A young writer who just moved in the building jumps in Giulia’s defence, a mysterious girl stalked by her ex-lover. The writer is suspected by the old lady landlords to be Giulia’s secret lover.


Mauro Villani’s main characters live solitary lives. Each has to cope with their own world and their own drama: Giulia with her attitude of hiding away from the entire world not only from her stalker, the young writer with his lack of inspiration threatened by his agent to provide content, the aggressive stalker in love with his drinking and with his impulse of continuously stir a conflict, but also the old-ladies landlords hunting the gossip.


Director Mauro Villani builds up a mysterious narrative line questioning whether the new writer was indeed Giulia’s new lover or if he just became that in the meanwhile.

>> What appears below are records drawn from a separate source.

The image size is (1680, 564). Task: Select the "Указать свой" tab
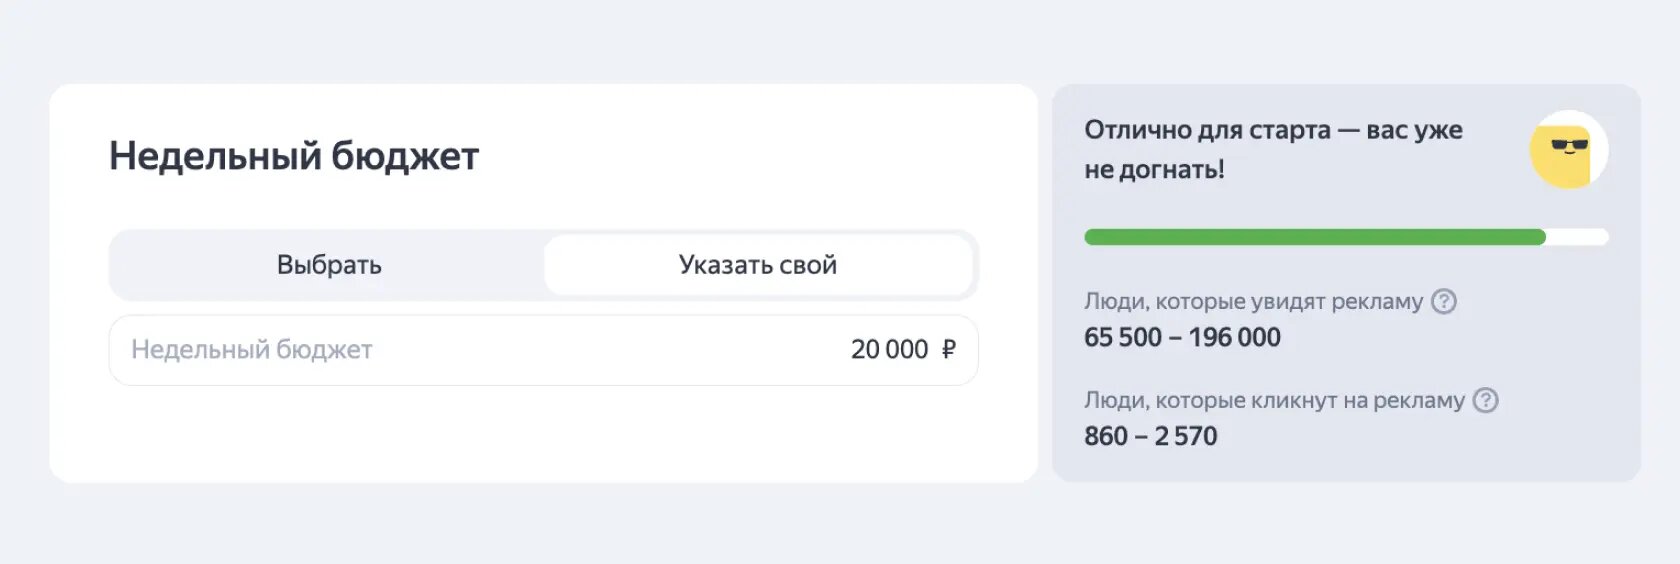click(758, 265)
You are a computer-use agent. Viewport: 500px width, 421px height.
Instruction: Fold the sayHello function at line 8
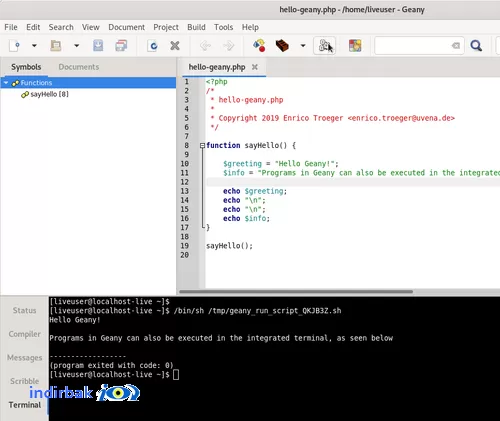pyautogui.click(x=202, y=145)
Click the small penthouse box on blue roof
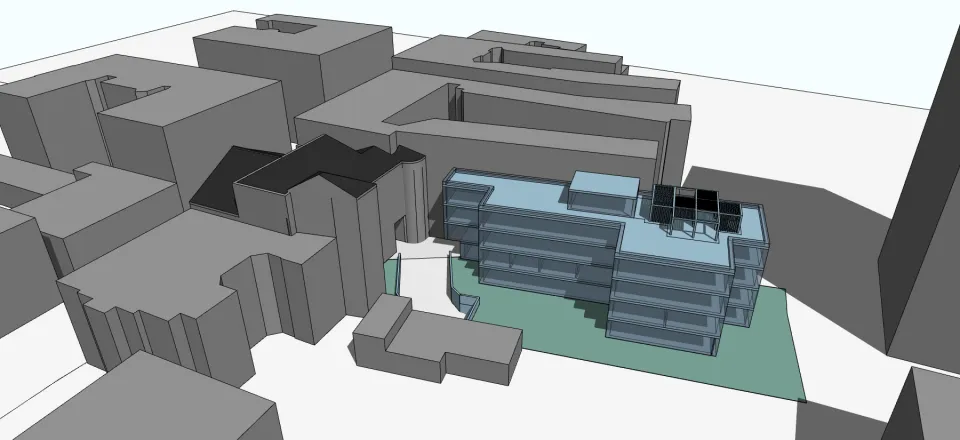Viewport: 960px width, 440px height. coord(603,182)
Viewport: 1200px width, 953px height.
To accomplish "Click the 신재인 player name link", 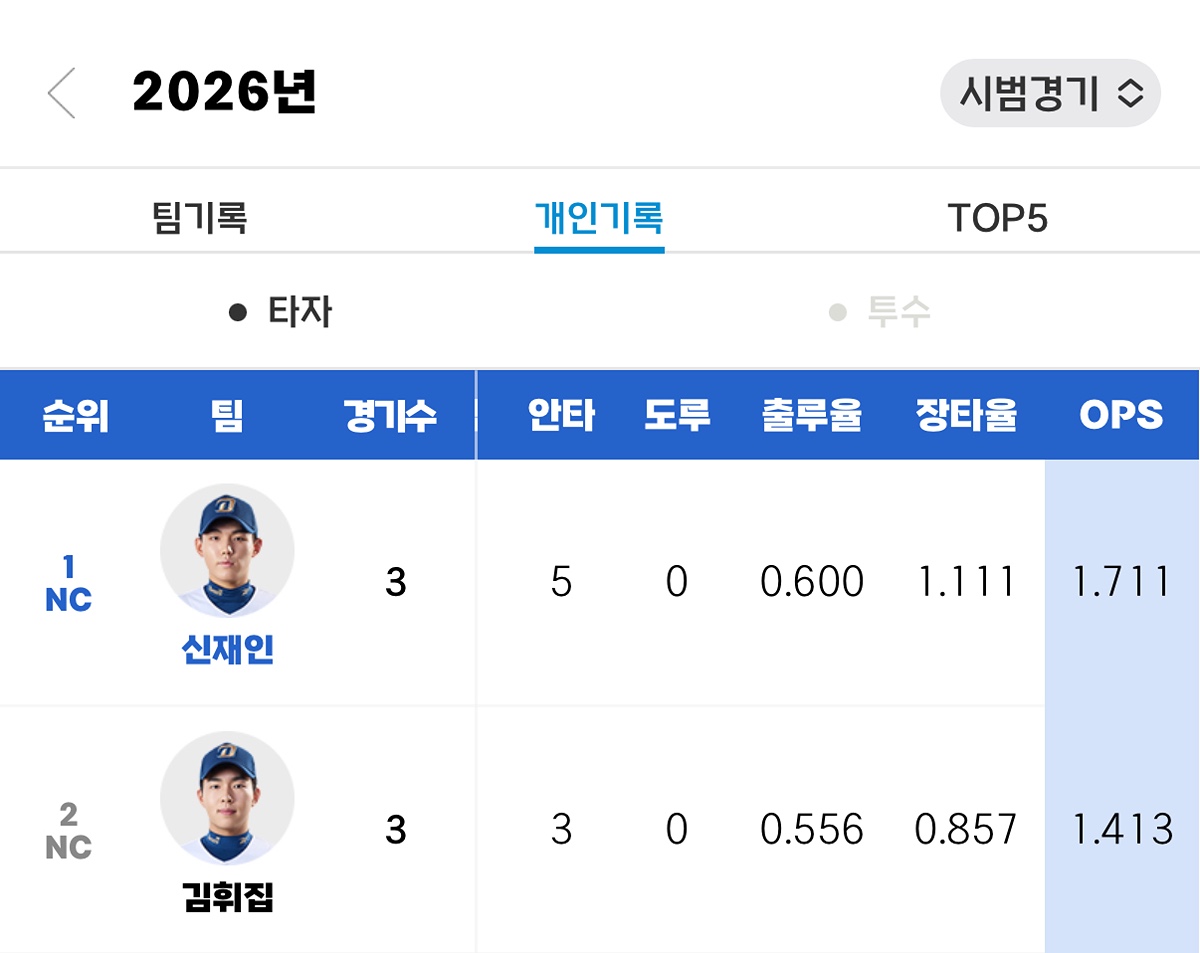I will point(228,651).
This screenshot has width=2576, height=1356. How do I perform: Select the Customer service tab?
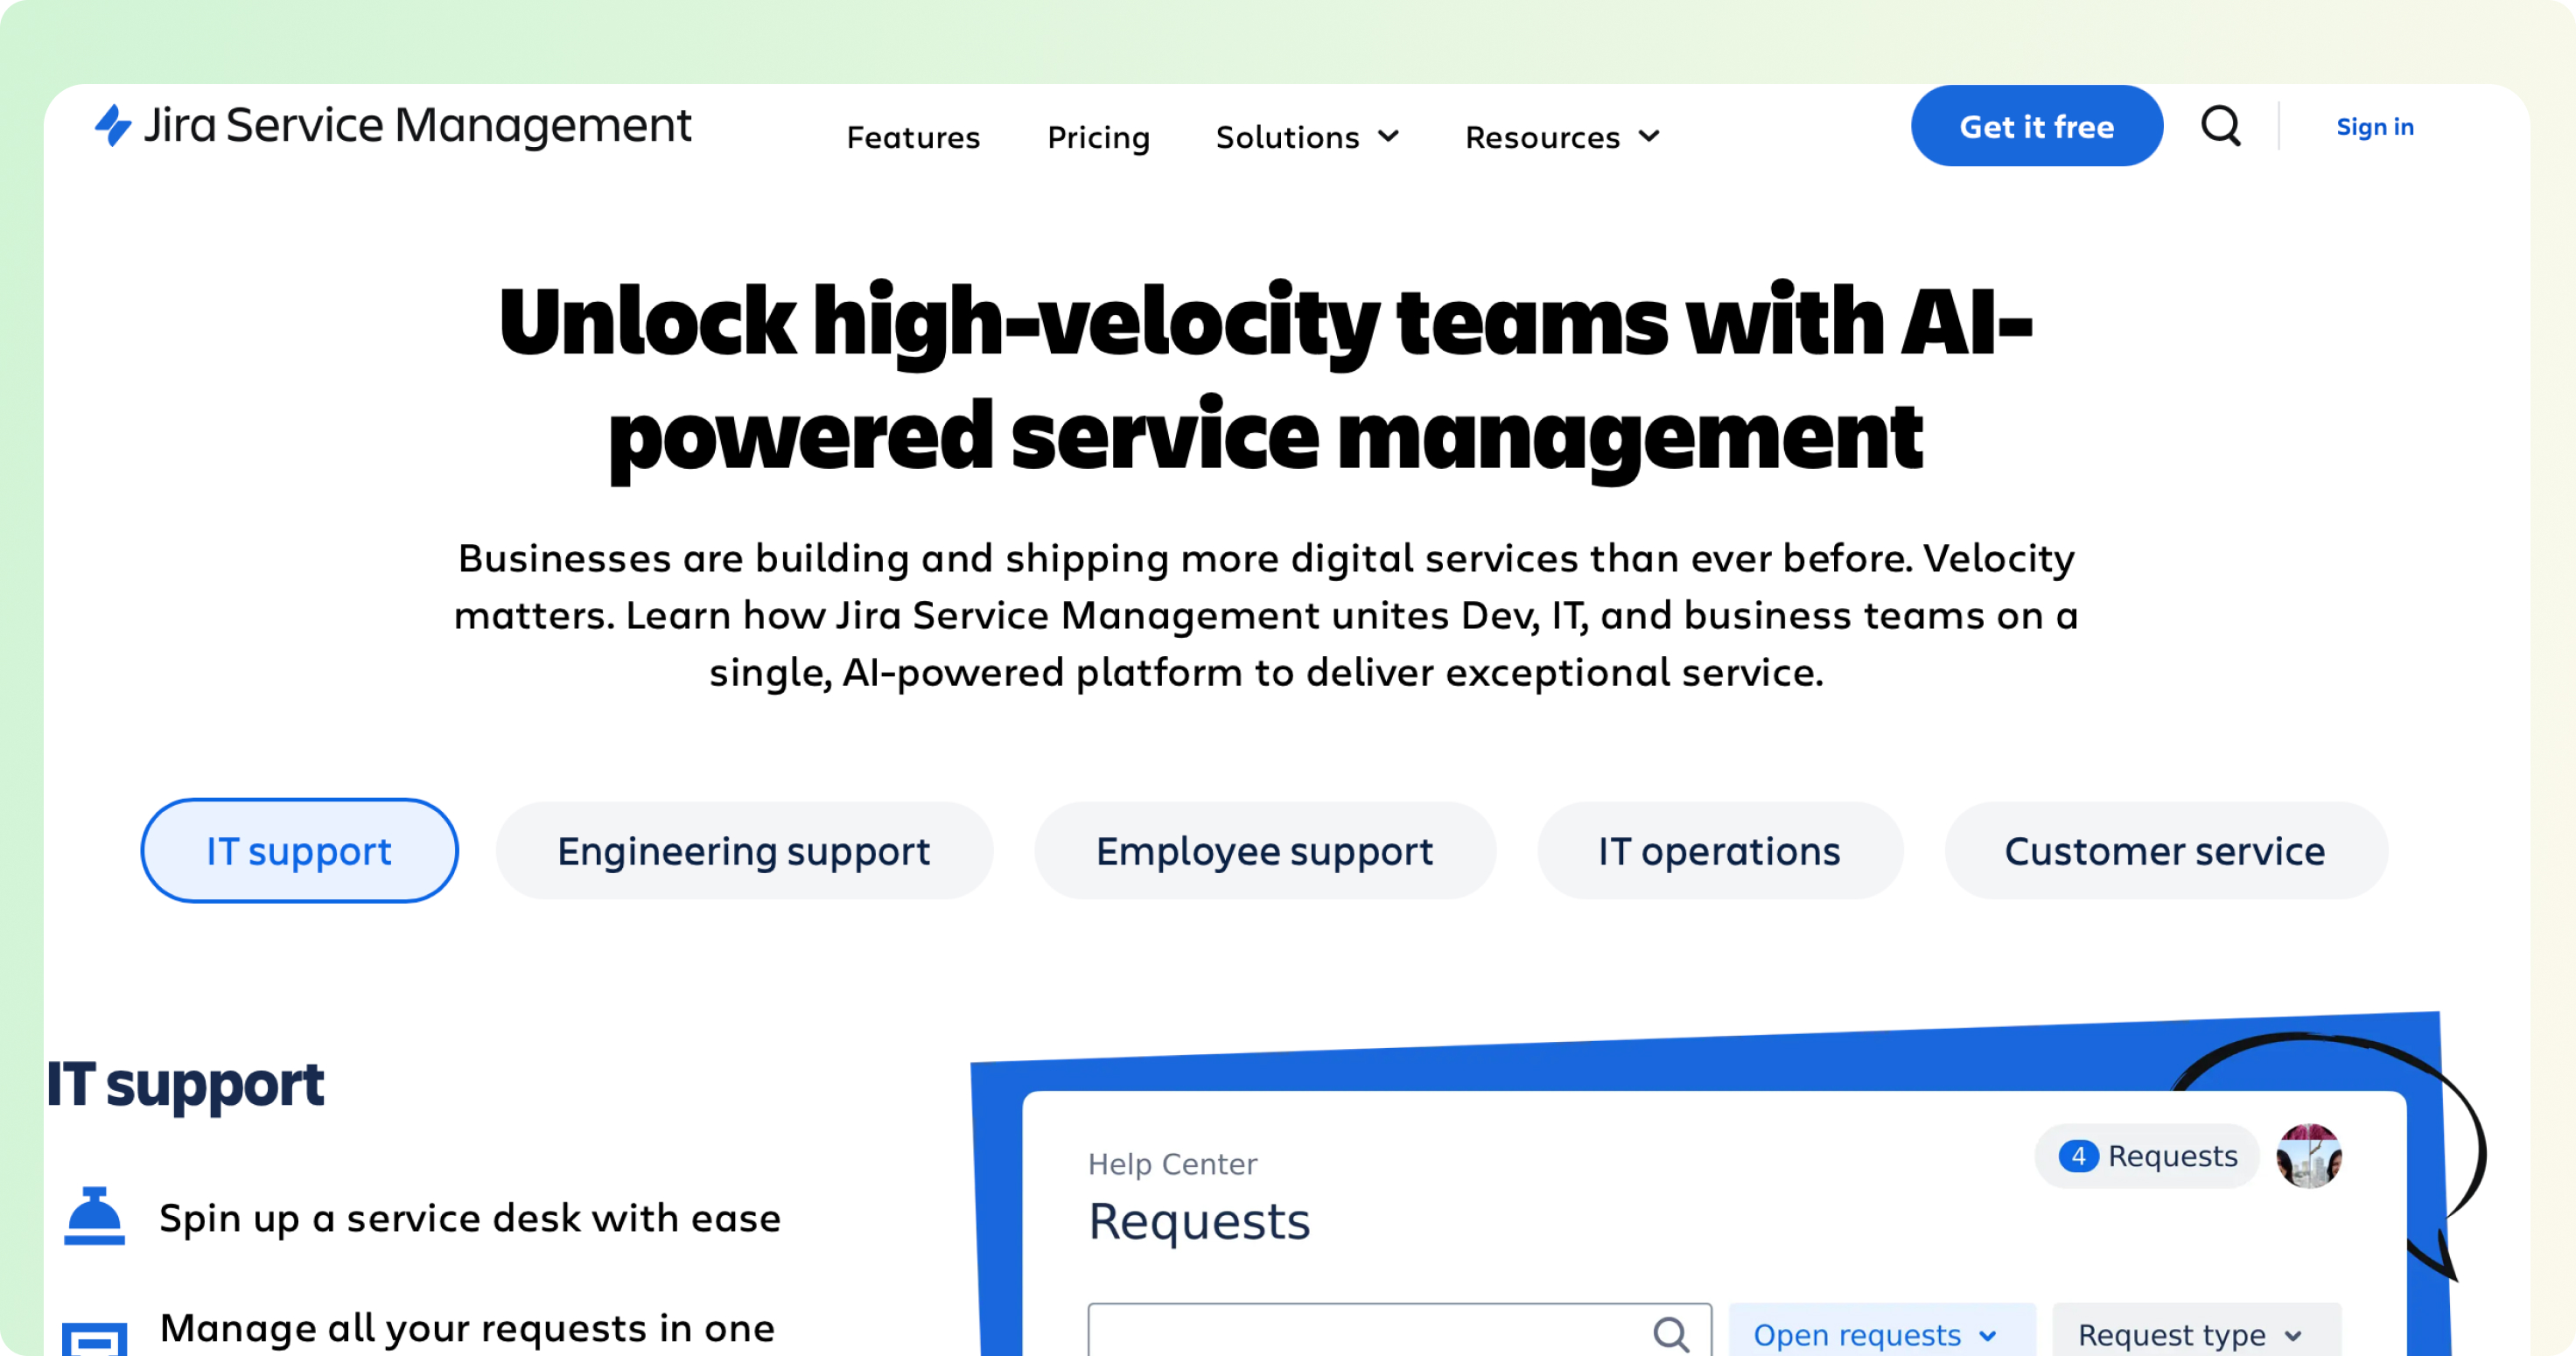coord(2165,851)
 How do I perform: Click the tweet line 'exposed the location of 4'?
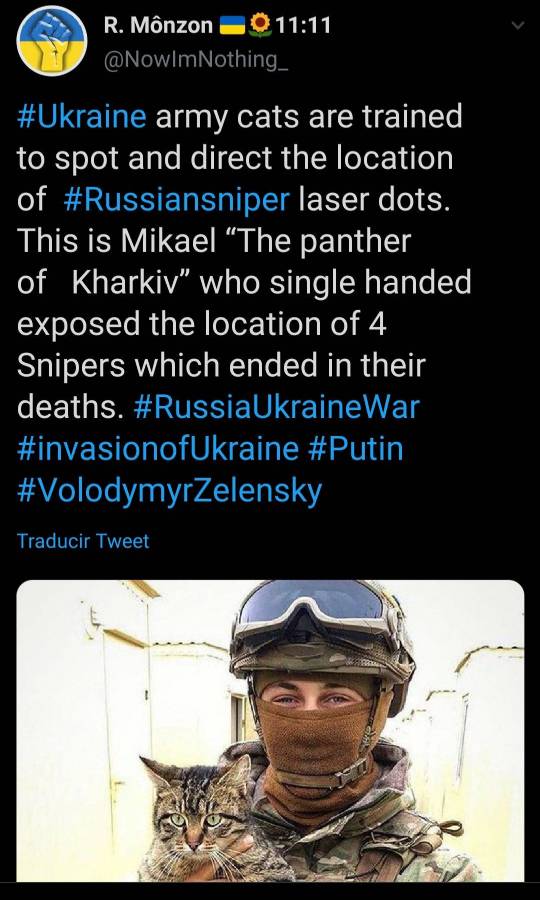coord(201,324)
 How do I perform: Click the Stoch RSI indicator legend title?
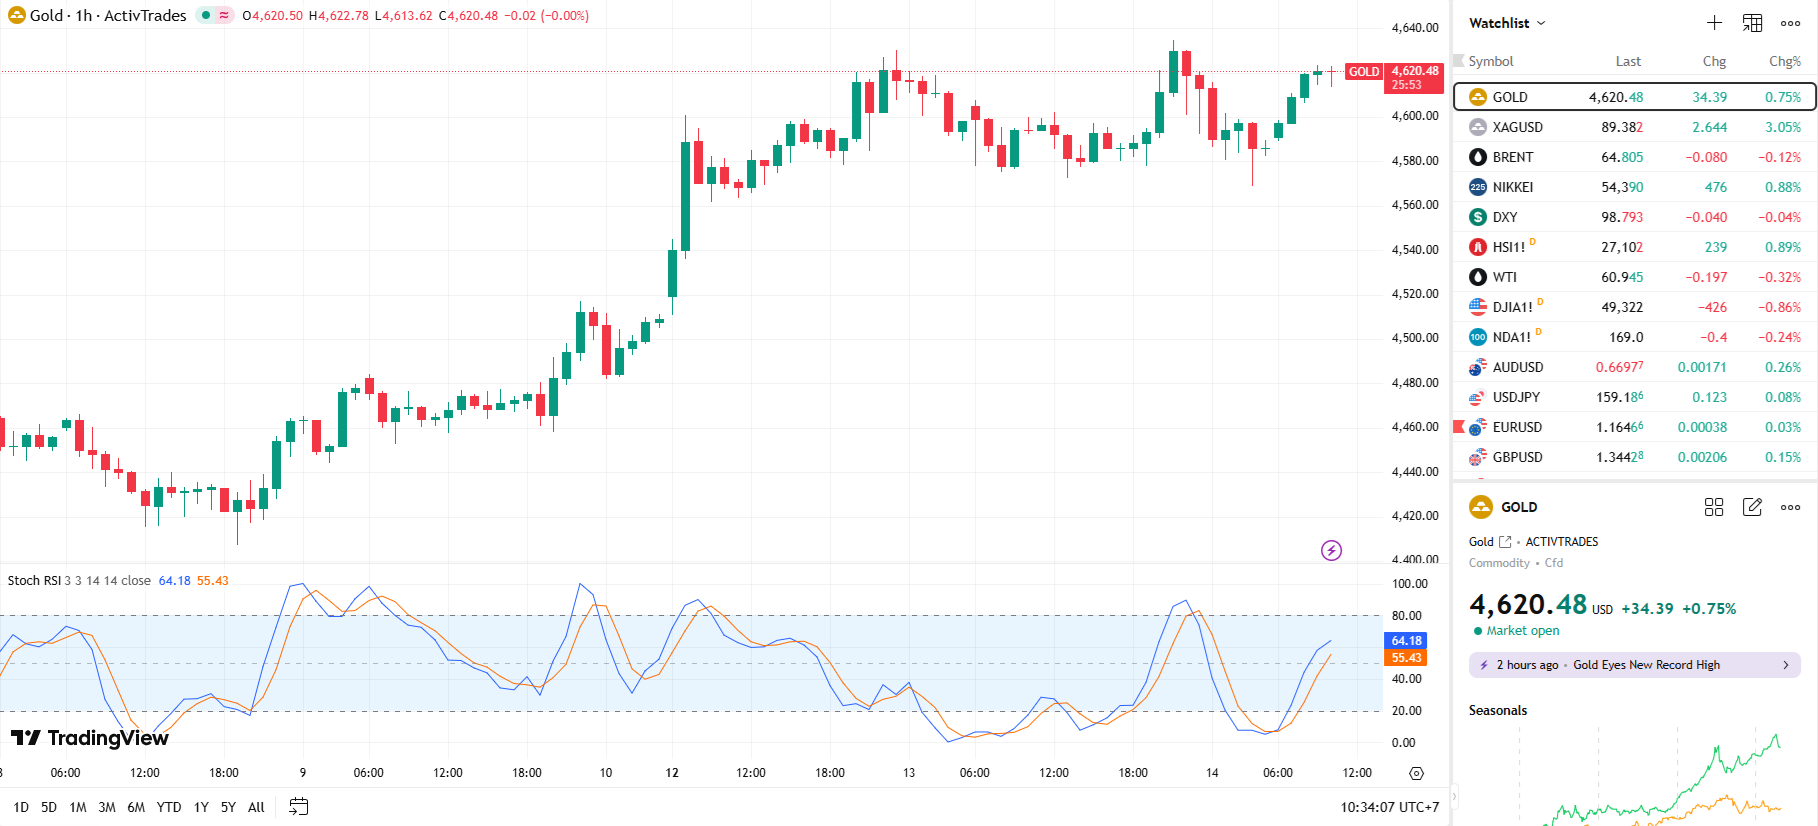[x=33, y=581]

Giulia’s apartment is a space that devours questions and consumes them secretly casting mystery and almost mysticising the place. Even when one finds out about the relationship between the young writer and Giulia they can’t distinguish fantasy from reality, they can’t say for sure if it is just a mirage, if it is the fantasy of the writer we are witnessing or the truth. There are of course a few clues but they won’t necessarily make it clear, leaving events with a great hue of uncertainty.


Giulia’s Place’  shows refined characters with subtle pasts and mysterious futures. Well filmed and directed, Mauro Villani’s short will remind with its ending of the youth’s eros that escapes time and space transcending its protagonists far away in tranquility.